- [Selection]
K can be selected to provide a high error rate for reconstructing the original sequence, given the n-gram statistics, while at the same time, maintaining the usefulness of the data, which can be measured in terms of perplexity (a measurement of how well a language model generated from the statistics 16 predicts the next word of the original sequence). The selection of K is a tradeoff and a suitable value may be determined by evaluating the two objectives for different values of K. K may be, for example at least 0.1% or at least 0.5% or at least 1% of the number of edges in the initial graph, such as at least 10, or at least 20, or at least 50, or at least 100, or at least 1000, or more.

The added edges do not increase the degree of node x. The exemplary algorithm breaks the Eulerian nature of the graph (requiring that all nodes are balanced, i.e., d_in(x)=d_out(x)). In particular, although node x is still balanced, nodes u and v have an additional single edge which makes their incoming and outgoing degrees different. One way to avoid this is by grouping all K₁nodes by their δ(x) and creating an Eulerian cycle for each group.

Disturbing Nodes (S112)

In addition to (or as an alternative to) removing/reducing irregularities in the graph as described for S110, another way of misleading the application of the Pigeonhole rule is by creating false irregular nodes. To do so, edges are added so that δ(x) of a regular node becomes positive. This step converts some (but not all) of the regular nodes of the graph to irregular ones. The method is illustrated in FIG. 4. At S300, a regular node x is sampled from the current graph (the initial directed graph or a directed graph which has been modified by prior iterations). At S302, a multiplicity for two new edges for x is computed based on an exponential probability distribution. This can be done, for example, by adding edges with multiplicity that is a function of d(x)+p, where p is a positive value. In one embodiment, p is drawn from an exponential probability distribution (expλ) in which the probability decreases with increasing values of p. For example, for λ=0.5, the distribution is such that probability of p being 0 is 0.39, of being 1 is 0.23, of being 2 is 0.144, and so forth.

- [Data listing]
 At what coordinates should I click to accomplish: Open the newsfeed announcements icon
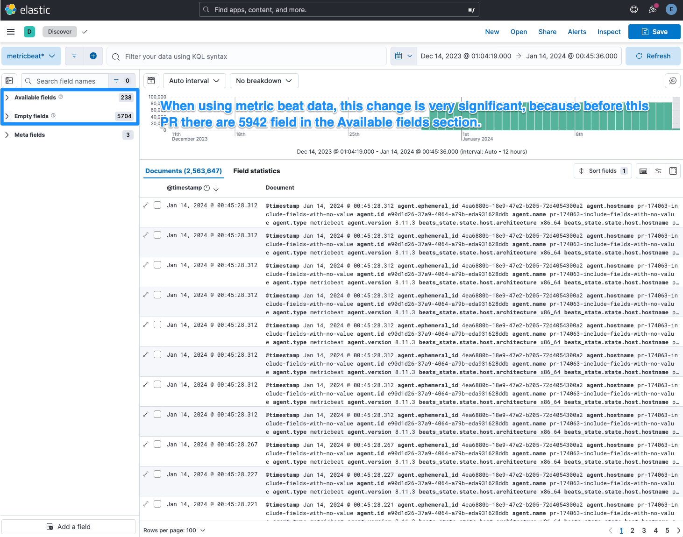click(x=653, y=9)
---
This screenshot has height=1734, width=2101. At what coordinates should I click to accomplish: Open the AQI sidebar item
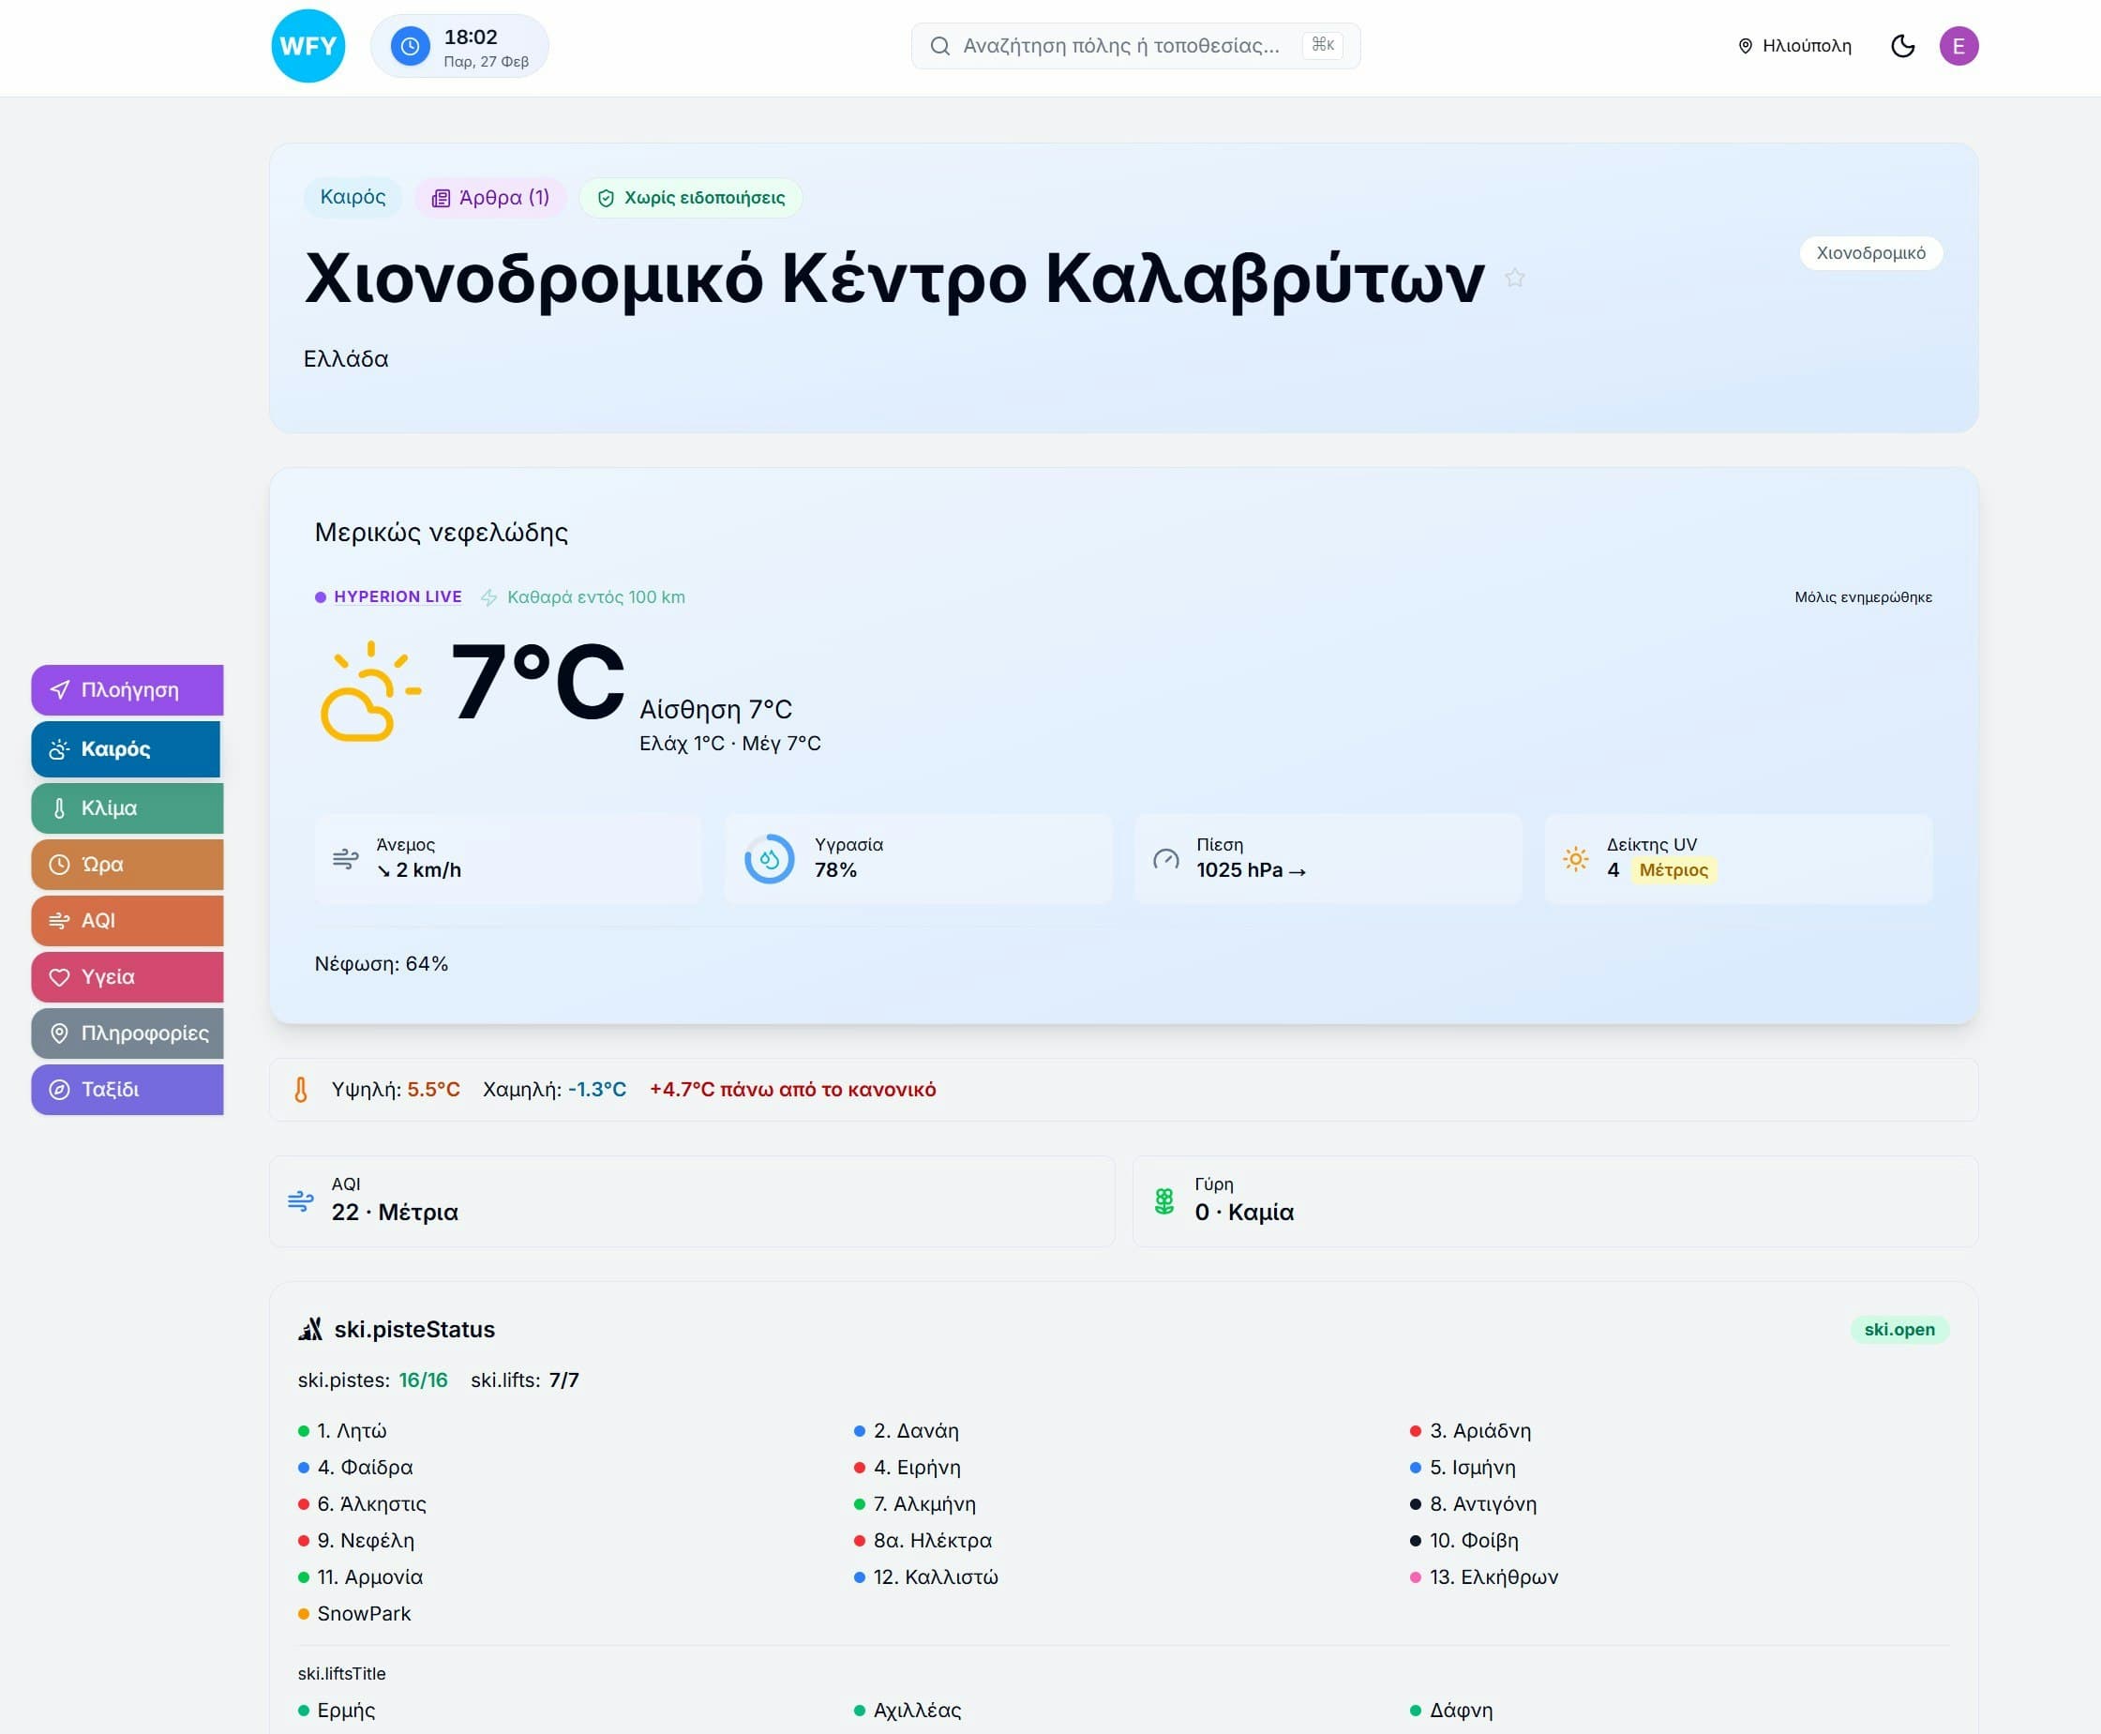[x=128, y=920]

- [Directive A] In the n-gram graph passage, what probability is given for p being 1 when λ=0.5?
- [Directive B] Condense the paragraph of the n-gram graph passage that begins "K can be selected" into a bulleted list that keeps its main facts.

- [Complete response A] 0.23

- [Complete response B]
- K is chosen so that reconstructing the original sequence from the n-gram statistics has a high error rate, while the data remains useful.
- Usefulness can be measured by perplexity, meaning how well a language model generated from the statistics predicts the next word of the original sequence.
- Selecting K is a tradeoff. A suitable value may be found by evaluating both objectives for different values of K.
- K may be, for example, at least 0.1%, 0.5%, or 1% of the edges in the initial graph, such as at least 10, 20, 50, 100, 1000, or more.